In this instance, the JQGrid is setup to receive the data in JSON format. So to convert our super hero object to its JSON equivalent, i have used Google's GSON library. I wrote a helper class to convert JSON objects to Java objects and Java objects to JSON objects which I have shared in one of my previous articles which you can find here.

I have not used the spring-mvc default functionality to send a JSON response. In this example what I do is set the JSON output in a request attribute and then forward the page to a common page where it just prints out that attribute and the response is sent back on the Ajax request made by the JQGrid component. This common page is defined as follows;


 
<%=request.getAttribute("formData")%>


Going back to our JSP file which defined the JQGrid, the next important attribute I want to focus on is the "colModel". This maps the data sent on your JSON output to the grid columns that are displayed. In this instance you can see the names mentioned here are the instance variable names defined on our super hero data object. The rest of the attributes are self-explanatory so I will not delve into the details on those attributes.

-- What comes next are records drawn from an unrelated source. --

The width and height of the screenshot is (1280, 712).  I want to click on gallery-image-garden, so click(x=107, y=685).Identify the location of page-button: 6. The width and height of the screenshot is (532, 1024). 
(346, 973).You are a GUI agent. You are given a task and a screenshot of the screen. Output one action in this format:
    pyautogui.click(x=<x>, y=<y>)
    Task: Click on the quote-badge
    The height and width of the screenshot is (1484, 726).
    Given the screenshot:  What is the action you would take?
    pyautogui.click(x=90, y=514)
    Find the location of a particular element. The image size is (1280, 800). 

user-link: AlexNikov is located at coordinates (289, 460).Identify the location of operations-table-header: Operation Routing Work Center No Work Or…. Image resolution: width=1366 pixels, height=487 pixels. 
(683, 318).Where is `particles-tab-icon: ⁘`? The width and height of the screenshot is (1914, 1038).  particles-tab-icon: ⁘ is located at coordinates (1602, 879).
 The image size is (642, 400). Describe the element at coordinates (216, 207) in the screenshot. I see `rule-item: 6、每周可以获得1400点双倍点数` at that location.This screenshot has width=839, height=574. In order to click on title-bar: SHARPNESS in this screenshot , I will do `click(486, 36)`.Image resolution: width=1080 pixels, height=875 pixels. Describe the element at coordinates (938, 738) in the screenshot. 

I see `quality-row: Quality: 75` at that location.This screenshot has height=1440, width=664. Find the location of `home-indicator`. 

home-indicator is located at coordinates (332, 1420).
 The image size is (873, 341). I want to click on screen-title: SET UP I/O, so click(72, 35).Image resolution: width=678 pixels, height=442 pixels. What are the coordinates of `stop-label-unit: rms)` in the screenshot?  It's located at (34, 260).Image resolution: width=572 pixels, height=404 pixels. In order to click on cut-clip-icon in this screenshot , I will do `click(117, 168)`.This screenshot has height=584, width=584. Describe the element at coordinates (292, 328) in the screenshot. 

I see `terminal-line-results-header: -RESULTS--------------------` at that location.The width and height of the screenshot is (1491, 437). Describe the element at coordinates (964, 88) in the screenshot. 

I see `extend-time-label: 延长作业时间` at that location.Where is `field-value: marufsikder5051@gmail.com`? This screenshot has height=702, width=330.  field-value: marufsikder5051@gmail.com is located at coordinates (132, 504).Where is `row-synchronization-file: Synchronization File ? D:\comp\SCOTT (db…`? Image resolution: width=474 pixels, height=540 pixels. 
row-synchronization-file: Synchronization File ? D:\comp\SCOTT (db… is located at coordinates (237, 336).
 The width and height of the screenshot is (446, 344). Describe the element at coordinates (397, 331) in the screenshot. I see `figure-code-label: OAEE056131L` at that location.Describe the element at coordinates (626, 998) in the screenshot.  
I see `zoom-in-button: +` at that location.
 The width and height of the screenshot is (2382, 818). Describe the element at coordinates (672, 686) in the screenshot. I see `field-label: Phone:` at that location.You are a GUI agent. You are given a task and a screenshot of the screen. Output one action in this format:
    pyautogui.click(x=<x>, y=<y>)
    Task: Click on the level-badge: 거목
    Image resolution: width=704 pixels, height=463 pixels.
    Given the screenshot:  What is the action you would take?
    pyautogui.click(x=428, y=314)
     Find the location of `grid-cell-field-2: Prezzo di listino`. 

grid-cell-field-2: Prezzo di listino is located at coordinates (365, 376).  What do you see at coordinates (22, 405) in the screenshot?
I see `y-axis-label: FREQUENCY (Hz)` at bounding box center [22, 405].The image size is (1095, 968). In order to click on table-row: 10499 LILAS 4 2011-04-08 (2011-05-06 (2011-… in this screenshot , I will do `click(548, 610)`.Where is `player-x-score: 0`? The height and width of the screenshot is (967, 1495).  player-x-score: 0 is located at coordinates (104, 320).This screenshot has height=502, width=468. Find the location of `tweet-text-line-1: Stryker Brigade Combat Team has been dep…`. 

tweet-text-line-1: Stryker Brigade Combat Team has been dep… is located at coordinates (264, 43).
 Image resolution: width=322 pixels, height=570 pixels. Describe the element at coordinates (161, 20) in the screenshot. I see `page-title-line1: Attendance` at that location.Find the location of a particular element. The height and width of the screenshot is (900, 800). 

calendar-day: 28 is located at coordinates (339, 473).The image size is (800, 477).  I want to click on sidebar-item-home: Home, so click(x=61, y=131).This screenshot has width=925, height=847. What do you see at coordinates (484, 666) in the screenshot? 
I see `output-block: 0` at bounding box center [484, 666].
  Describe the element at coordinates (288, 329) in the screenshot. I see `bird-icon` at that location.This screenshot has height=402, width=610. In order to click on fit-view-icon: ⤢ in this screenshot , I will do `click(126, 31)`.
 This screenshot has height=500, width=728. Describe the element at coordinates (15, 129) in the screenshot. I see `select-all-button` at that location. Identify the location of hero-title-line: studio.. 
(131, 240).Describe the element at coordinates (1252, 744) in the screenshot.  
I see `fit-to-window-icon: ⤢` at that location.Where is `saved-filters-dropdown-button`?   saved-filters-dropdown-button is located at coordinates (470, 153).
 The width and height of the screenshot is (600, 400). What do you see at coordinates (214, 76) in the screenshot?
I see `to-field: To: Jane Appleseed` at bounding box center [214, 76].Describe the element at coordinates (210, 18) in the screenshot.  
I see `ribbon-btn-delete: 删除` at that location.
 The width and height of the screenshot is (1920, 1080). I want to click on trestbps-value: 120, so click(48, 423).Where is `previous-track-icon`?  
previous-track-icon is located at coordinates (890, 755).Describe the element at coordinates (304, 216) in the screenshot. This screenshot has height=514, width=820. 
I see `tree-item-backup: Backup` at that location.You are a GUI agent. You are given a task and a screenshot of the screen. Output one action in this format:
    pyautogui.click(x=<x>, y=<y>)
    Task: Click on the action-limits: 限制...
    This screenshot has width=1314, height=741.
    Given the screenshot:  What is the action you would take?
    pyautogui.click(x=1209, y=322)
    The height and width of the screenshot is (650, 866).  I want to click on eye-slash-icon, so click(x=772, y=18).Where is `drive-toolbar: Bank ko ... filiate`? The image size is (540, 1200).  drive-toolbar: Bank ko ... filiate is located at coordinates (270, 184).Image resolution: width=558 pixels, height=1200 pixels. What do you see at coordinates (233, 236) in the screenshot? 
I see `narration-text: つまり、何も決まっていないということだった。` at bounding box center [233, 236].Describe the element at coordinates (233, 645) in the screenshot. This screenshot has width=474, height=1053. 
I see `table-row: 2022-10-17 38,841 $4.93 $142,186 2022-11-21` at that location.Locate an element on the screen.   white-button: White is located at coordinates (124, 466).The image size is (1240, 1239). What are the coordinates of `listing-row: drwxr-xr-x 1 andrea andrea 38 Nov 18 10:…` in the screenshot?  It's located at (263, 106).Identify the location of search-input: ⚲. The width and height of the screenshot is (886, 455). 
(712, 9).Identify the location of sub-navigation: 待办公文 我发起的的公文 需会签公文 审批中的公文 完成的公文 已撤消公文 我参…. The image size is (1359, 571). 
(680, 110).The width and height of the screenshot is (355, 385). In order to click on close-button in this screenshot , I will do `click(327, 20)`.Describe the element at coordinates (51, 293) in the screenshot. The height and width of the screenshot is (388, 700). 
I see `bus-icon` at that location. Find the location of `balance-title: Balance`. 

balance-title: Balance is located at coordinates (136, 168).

Another important use case I required was to be able to send the selected rows to the back-end. To do this, you can use the in-built JQGrid functions. The following code shows the code which retrieves the name of the super hero on all selected rows (in this case as the multi select feature is enabled on the grid) and puts it into a Java script array.


 
 $('#showSelected').on('click',function(){
         
         var selRowArr = jQuery("#list").getGridParam('selarrrow');
         var selectedAppIds = [];
         for(var i=0;i<selRowArr.length;i++){
          var celValue =  $('#list').jqGrid('getCell', selRowArr[i], 'alias');
          selectedAppIds.push(celValue);
         }
         alert(selectedAppIds);
         $('#list').trigger( 'reloadGrid' );
         
   
        });

And that ends by tutorial on how to setup JQGrid with Spring MVC and Gson. The working code is checked into my GIT repository and can be found here. You can clone the repository if required and run the application.